### DATA RECORDS
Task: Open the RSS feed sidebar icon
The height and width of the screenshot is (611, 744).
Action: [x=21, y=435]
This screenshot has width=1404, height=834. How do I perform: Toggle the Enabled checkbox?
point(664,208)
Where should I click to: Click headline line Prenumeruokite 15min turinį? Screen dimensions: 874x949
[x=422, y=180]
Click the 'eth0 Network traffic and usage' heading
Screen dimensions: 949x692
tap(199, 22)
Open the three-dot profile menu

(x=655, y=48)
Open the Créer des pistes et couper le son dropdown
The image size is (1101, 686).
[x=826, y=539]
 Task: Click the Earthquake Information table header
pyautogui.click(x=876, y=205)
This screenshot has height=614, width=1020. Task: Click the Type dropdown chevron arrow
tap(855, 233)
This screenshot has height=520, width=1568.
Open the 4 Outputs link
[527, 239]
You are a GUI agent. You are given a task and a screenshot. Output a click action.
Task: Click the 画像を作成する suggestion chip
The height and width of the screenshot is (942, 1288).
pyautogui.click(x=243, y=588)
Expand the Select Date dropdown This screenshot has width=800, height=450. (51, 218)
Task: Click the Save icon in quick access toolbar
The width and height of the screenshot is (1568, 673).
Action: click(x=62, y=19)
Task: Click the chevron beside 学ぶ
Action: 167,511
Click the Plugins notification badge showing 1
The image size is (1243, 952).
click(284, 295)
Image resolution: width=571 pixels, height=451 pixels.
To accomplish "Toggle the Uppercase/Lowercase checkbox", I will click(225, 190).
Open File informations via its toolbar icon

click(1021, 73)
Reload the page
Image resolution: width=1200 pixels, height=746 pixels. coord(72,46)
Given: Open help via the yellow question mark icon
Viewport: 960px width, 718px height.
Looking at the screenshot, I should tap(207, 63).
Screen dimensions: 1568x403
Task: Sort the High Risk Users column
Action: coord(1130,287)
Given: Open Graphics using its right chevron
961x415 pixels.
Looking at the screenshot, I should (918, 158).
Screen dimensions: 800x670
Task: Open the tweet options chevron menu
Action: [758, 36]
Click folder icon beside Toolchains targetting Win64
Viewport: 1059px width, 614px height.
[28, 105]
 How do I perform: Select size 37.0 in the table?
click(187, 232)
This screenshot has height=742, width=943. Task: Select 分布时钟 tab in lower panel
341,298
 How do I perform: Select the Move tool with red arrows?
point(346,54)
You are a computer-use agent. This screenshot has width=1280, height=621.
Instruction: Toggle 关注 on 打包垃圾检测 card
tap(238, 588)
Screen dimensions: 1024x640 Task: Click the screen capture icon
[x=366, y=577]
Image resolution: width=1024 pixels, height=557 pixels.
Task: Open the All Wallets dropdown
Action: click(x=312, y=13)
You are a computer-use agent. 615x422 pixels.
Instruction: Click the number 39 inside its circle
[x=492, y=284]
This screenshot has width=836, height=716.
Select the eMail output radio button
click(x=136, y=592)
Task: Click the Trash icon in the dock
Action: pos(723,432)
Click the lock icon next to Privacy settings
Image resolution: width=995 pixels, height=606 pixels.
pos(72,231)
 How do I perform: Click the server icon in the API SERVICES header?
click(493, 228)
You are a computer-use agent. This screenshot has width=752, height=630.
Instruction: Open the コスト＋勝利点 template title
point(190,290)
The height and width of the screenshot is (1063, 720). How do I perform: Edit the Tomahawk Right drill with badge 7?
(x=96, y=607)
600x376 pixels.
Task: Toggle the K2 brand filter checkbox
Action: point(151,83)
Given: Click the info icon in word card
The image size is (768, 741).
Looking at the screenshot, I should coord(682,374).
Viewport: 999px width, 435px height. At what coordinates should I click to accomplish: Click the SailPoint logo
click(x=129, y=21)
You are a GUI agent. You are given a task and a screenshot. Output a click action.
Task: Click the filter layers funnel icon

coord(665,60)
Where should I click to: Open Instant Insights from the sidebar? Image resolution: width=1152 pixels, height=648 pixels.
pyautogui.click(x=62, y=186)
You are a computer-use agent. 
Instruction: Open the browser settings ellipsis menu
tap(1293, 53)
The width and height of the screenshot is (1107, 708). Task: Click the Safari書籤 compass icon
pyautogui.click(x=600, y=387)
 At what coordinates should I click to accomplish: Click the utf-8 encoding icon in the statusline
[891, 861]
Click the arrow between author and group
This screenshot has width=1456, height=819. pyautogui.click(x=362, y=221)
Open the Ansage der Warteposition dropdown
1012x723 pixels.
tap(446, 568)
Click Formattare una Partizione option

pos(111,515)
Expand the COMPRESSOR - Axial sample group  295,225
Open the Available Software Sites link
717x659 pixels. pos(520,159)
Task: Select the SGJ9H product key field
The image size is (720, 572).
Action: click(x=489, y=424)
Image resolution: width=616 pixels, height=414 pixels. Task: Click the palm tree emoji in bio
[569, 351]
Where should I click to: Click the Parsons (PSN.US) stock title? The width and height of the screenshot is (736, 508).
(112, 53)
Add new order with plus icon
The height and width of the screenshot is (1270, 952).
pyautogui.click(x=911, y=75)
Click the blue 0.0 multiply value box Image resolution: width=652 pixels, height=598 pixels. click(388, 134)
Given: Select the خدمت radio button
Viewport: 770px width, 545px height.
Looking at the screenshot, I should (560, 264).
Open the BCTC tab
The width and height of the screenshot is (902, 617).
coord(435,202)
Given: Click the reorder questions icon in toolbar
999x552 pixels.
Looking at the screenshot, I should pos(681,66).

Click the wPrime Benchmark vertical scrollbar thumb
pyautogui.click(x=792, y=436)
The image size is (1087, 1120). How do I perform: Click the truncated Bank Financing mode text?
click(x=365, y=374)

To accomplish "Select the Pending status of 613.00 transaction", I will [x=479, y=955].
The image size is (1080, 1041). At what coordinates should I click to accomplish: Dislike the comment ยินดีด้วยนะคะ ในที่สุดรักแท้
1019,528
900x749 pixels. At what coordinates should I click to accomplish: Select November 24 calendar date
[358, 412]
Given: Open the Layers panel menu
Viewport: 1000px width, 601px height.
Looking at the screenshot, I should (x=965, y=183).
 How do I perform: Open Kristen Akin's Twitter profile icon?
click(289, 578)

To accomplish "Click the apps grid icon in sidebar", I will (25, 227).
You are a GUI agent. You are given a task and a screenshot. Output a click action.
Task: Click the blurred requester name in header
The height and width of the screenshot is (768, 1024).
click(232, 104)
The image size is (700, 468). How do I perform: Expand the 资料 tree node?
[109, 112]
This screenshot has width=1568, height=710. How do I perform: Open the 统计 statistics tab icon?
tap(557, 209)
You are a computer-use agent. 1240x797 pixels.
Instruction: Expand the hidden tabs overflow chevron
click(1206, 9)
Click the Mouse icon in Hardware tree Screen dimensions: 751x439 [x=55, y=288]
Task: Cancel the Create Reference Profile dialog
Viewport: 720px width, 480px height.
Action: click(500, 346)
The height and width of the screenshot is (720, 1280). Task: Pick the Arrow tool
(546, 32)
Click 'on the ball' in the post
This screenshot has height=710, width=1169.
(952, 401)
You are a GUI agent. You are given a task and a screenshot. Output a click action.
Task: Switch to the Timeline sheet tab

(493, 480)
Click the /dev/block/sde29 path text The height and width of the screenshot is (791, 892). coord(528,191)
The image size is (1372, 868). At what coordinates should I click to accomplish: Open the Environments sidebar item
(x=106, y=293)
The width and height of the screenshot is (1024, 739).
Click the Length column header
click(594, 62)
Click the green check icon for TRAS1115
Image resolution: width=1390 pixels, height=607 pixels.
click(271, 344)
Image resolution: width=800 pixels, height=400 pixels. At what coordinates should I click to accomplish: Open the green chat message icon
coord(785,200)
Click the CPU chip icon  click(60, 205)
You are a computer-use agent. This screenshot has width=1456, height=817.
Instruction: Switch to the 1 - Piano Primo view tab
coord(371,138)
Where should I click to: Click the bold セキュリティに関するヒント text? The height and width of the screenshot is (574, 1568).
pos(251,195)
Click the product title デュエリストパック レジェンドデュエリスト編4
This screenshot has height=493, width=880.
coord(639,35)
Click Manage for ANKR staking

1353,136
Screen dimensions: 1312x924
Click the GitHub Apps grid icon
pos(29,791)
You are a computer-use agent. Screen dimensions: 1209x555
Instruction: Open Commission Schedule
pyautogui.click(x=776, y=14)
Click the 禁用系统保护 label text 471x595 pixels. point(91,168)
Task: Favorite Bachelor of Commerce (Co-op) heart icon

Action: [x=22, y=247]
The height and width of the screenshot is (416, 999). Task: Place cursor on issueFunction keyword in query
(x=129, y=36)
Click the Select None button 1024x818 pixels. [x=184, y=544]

### AIM OF THE TASK
Reproduce the lines above, beginning at the line with "Instruction: Open the コスト＋勝利点 template title" and stopping after the line with "Given: Click the info icon in word card", exactly as they are.

### ANSWER BELOW
Instruction: Open the コスト＋勝利点 template title
point(190,290)
The height and width of the screenshot is (1063, 720). How do I perform: Edit the Tomahawk Right drill with badge 7?
(x=96, y=607)
600x376 pixels.
Task: Toggle the K2 brand filter checkbox
Action: point(151,83)
Given: Click the info icon in word card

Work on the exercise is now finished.